■ **Task statement**:
Recast the stored records below as a Markdown table with the columns Nr and Line, numbering each line in order and leaving out blank lines.

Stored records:
-------

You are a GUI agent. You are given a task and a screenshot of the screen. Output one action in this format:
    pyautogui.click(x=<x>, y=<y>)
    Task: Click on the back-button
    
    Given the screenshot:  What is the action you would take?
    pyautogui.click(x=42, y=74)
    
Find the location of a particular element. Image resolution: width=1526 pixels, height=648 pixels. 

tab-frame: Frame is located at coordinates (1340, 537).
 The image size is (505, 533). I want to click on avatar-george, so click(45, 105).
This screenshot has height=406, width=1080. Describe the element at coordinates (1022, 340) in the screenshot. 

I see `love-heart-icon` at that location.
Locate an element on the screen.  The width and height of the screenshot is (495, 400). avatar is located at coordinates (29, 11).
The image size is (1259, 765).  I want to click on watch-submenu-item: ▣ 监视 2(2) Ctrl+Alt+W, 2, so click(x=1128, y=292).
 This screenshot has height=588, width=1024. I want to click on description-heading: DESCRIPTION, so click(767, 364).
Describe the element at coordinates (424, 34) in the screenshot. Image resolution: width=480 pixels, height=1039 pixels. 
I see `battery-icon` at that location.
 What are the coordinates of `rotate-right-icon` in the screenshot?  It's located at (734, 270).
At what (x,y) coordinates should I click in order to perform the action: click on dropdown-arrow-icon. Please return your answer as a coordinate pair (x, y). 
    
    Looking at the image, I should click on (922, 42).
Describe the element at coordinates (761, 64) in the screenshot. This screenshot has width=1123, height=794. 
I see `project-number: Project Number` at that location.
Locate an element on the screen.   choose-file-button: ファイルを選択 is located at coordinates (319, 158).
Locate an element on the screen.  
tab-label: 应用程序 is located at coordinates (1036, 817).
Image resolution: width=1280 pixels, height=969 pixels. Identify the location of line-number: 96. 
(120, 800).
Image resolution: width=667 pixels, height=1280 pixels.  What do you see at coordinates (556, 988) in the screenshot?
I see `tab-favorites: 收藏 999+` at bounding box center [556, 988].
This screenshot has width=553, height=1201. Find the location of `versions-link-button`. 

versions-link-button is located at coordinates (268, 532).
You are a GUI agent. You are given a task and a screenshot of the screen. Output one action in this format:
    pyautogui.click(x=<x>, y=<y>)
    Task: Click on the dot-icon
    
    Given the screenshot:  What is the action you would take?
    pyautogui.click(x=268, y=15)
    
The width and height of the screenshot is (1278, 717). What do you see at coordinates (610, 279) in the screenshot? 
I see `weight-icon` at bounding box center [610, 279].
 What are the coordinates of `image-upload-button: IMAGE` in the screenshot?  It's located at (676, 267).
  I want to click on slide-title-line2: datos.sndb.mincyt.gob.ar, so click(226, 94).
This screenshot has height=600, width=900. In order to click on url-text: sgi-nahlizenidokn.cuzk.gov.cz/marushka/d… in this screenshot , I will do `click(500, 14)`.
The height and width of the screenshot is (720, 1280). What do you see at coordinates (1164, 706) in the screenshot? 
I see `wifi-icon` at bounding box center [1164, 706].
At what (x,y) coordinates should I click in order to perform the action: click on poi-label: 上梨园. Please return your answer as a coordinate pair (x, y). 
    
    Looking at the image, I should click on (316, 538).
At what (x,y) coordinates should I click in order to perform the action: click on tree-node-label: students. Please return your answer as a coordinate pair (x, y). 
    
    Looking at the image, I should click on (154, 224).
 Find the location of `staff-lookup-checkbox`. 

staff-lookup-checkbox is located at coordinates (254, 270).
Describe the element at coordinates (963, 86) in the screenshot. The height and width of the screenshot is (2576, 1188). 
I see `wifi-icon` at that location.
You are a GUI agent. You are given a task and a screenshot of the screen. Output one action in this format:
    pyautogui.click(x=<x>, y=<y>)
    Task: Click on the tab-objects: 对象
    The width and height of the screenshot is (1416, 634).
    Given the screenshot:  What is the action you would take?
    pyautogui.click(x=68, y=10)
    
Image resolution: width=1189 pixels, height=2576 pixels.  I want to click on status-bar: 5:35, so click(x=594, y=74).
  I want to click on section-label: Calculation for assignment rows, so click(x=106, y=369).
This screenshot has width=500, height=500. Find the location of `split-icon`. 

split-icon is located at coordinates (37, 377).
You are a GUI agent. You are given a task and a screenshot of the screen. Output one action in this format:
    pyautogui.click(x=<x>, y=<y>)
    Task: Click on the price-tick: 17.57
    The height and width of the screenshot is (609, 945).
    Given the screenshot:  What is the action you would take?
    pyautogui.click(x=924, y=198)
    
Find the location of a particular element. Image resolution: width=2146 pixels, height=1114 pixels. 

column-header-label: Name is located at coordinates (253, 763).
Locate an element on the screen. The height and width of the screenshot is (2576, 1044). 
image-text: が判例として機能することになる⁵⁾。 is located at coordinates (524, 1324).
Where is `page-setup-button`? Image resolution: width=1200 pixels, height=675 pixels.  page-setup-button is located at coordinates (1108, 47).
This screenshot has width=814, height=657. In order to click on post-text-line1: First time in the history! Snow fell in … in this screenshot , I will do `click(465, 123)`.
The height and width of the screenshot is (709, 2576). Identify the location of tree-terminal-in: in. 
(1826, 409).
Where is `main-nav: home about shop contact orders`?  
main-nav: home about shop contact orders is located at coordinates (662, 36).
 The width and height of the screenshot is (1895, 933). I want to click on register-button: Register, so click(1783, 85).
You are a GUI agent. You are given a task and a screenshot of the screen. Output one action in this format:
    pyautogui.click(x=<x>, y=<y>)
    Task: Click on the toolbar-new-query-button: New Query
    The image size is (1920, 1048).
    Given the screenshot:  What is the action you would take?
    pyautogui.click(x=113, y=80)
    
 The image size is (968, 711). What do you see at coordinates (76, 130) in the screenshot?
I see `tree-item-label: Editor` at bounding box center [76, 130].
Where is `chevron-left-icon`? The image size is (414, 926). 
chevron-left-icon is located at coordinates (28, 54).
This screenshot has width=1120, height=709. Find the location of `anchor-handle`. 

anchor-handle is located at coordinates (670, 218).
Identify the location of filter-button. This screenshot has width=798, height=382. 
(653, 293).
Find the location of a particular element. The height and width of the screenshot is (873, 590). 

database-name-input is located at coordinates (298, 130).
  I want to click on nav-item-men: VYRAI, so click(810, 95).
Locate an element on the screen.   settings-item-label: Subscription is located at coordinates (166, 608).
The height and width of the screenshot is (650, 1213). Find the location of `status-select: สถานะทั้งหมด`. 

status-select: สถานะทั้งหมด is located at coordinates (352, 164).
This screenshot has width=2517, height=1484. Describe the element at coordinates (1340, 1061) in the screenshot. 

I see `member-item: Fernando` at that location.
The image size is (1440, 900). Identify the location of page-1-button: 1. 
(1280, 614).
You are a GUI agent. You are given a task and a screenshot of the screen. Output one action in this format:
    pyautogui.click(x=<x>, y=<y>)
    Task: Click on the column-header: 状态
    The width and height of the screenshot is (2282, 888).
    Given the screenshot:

-------

■ **Reply to the task**:
| Nr | Line |
|---|---|
| 1 | You are a GUI agent. You are given a task and a screenshot of the screen. Output one action in this format: |
| 2 |     pyautogui.click(x=<x>, y=<y>) |
| 3 |     Task: Click on the back-button |
| 4 |     Given the screenshot:  What is the action you would take? |
| 5 |     pyautogui.click(x=42, y=74) |
| 6 | Find the location of a particular element. Image resolution: width=1526 pixels, height=648 pixels.  |
| 7 | tab-frame: Frame is located at coordinates (1340, 537). |
| 8 |  The image size is (505, 533). I want to click on avatar-george, so click(45, 105). |
| 9 | This screenshot has height=406, width=1080. Describe the element at coordinates (1022, 340) in the screenshot.  |
| 10 | I see `love-heart-icon` at that location. |
| 11 | Locate an element on the screen.  The width and height of the screenshot is (495, 400). avatar is located at coordinates (29, 11). |
| 12 | The image size is (1259, 765).  I want to click on watch-submenu-item: ▣ 监视 2(2) Ctrl+Alt+W, 2, so click(x=1128, y=292). |
| 13 |  This screenshot has height=588, width=1024. I want to click on description-heading: DESCRIPTION, so click(767, 364). |
| 14 | Describe the element at coordinates (424, 34) in the screenshot. Image resolution: width=480 pixels, height=1039 pixels.  |
| 15 | I see `battery-icon` at that location. |
| 16 |  What are the coordinates of `rotate-right-icon` in the screenshot?  It's located at (734, 270). |
| 17 | At what (x,y) coordinates should I click in order to perform the action: click on dropdown-arrow-icon. Please return your answer as a coordinate pair (x, y).  |
| 18 |     Looking at the image, I should click on (922, 42). |
| 19 | Describe the element at coordinates (761, 64) in the screenshot. This screenshot has width=1123, height=794.  |
| 20 | I see `project-number: Project Number` at that location. |
| 21 | Locate an element on the screen.   choose-file-button: ファイルを選択 is located at coordinates (319, 158). |
| 22 | Locate an element on the screen.   |
| 23 | tab-label: 应用程序 is located at coordinates (1036, 817). |
| 24 | Image resolution: width=1280 pixels, height=969 pixels. Identify the location of line-number: 96.  |
| 25 | (120, 800). |
| 26 | Image resolution: width=667 pixels, height=1280 pixels.  What do you see at coordinates (556, 988) in the screenshot? |
| 27 | I see `tab-favorites: 收藏 999+` at bounding box center [556, 988]. |
| 28 | This screenshot has width=553, height=1201. Find the location of `versions-link-button`.  |
| 29 | versions-link-button is located at coordinates (268, 532). |
| 30 | You are a GUI agent. You are given a task and a screenshot of the screen. Output one action in this format: |
| 31 |     pyautogui.click(x=<x>, y=<y>) |
| 32 |     Task: Click on the dot-icon |
| 33 |     Given the screenshot:  What is the action you would take? |
| 34 |     pyautogui.click(x=268, y=15) |
| 35 | The width and height of the screenshot is (1278, 717). What do you see at coordinates (610, 279) in the screenshot?  |
| 36 | I see `weight-icon` at bounding box center [610, 279]. |
| 37 |  What are the coordinates of `image-upload-button: IMAGE` in the screenshot?  It's located at (676, 267). |
| 38 |   I want to click on slide-title-line2: datos.sndb.mincyt.gob.ar, so click(226, 94). |
| 39 | This screenshot has height=600, width=900. In order to click on url-text: sgi-nahlizenidokn.cuzk.gov.cz/marushka/d… in this screenshot , I will do `click(500, 14)`. |
| 40 | The height and width of the screenshot is (720, 1280). What do you see at coordinates (1164, 706) in the screenshot?  |
| 41 | I see `wifi-icon` at bounding box center [1164, 706]. |
| 42 | At what (x,y) coordinates should I click in order to perform the action: click on poi-label: 上梨园. Please return your answer as a coordinate pair (x, y).  |
| 43 |     Looking at the image, I should click on (316, 538). |
| 44 | At what (x,y) coordinates should I click in order to perform the action: click on tree-node-label: students. Please return your answer as a coordinate pair (x, y).  |
| 45 |     Looking at the image, I should click on (154, 224). |
| 46 |  Find the location of `staff-lookup-checkbox`.  |
| 47 | staff-lookup-checkbox is located at coordinates (254, 270). |
| 48 | Describe the element at coordinates (963, 86) in the screenshot. The height and width of the screenshot is (2576, 1188).  |
| 49 | I see `wifi-icon` at that location. |
| 50 | You are a GUI agent. You are given a task and a screenshot of the screen. Output one action in this format: |
| 51 |     pyautogui.click(x=<x>, y=<y>) |
| 52 |     Task: Click on the tab-objects: 对象 |
| 53 |     The width and height of the screenshot is (1416, 634). |
| 54 |     Given the screenshot:  What is the action you would take? |
| 55 |     pyautogui.click(x=68, y=10) |
| 56 | Image resolution: width=1189 pixels, height=2576 pixels.  I want to click on status-bar: 5:35, so click(x=594, y=74). |
| 57 |   I want to click on section-label: Calculation for assignment rows, so click(x=106, y=369). |
| 58 | This screenshot has width=500, height=500. Find the location of `split-icon`.  |
| 59 | split-icon is located at coordinates (37, 377). |
| 60 | You are a GUI agent. You are given a task and a screenshot of the screen. Output one action in this format: |
| 61 |     pyautogui.click(x=<x>, y=<y>) |
| 62 |     Task: Click on the price-tick: 17.57 |
| 63 |     The height and width of the screenshot is (609, 945). |
| 64 |     Given the screenshot:  What is the action you would take? |
| 65 |     pyautogui.click(x=924, y=198) |
| 66 | Find the location of a particular element. Image resolution: width=2146 pixels, height=1114 pixels.  |
| 67 | column-header-label: Name is located at coordinates (253, 763). |
| 68 | Locate an element on the screen. The height and width of the screenshot is (2576, 1044).  |
| 69 | image-text: が判例として機能することになる⁵⁾。 is located at coordinates (524, 1324). |
| 70 | Where is `page-setup-button`? Image resolution: width=1200 pixels, height=675 pixels.  page-setup-button is located at coordinates (1108, 47). |
| 71 | This screenshot has width=814, height=657. In order to click on post-text-line1: First time in the history! Snow fell in … in this screenshot , I will do `click(465, 123)`. |
| 72 | The height and width of the screenshot is (709, 2576). Identify the location of tree-terminal-in: in.  |
| 73 | (1826, 409). |
| 74 | Where is `main-nav: home about shop contact orders`?   |
| 75 | main-nav: home about shop contact orders is located at coordinates (662, 36). |
| 76 |  The width and height of the screenshot is (1895, 933). I want to click on register-button: Register, so click(1783, 85). |
| 77 | You are a GUI agent. You are given a task and a screenshot of the screen. Output one action in this format: |
| 78 |     pyautogui.click(x=<x>, y=<y>) |
| 79 |     Task: Click on the toolbar-new-query-button: New Query |
| 80 |     The image size is (1920, 1048). |
| 81 |     Given the screenshot:  What is the action you would take? |
| 82 |     pyautogui.click(x=113, y=80) |
| 83 |  The image size is (968, 711). What do you see at coordinates (76, 130) in the screenshot? |
| 84 | I see `tree-item-label: Editor` at bounding box center [76, 130]. |
| 85 | Where is `chevron-left-icon`? The image size is (414, 926).  |
| 86 | chevron-left-icon is located at coordinates (28, 54). |
| 87 | This screenshot has width=1120, height=709. Find the location of `anchor-handle`.  |
| 88 | anchor-handle is located at coordinates (670, 218). |
| 89 | Identify the location of filter-button. This screenshot has width=798, height=382.  |
| 90 | (653, 293). |
| 91 | Find the location of a particular element. The height and width of the screenshot is (873, 590).  |
| 92 | database-name-input is located at coordinates (298, 130). |
| 93 |   I want to click on nav-item-men: VYRAI, so click(810, 95). |
| 94 | Locate an element on the screen.   settings-item-label: Subscription is located at coordinates (166, 608). |
| 95 | The height and width of the screenshot is (650, 1213). Find the location of `status-select: สถานะทั้งหมด`.  |
| 96 | status-select: สถานะทั้งหมด is located at coordinates (352, 164). |
| 97 | This screenshot has width=2517, height=1484. Describe the element at coordinates (1340, 1061) in the screenshot.  |
| 98 | I see `member-item: Fernando` at that location. |
| 99 | The image size is (1440, 900). Identify the location of page-1-button: 1.  |
| 100 | (1280, 614). |
| 101 | You are a GUI agent. You are given a task and a screenshot of the screen. Output one action in this format: |
| 102 |     pyautogui.click(x=<x>, y=<y>) |
| 103 |     Task: Click on the column-header: 状态 |
| 104 |     The width and height of the screenshot is (2282, 888). |
| 105 |     Given the screenshot: |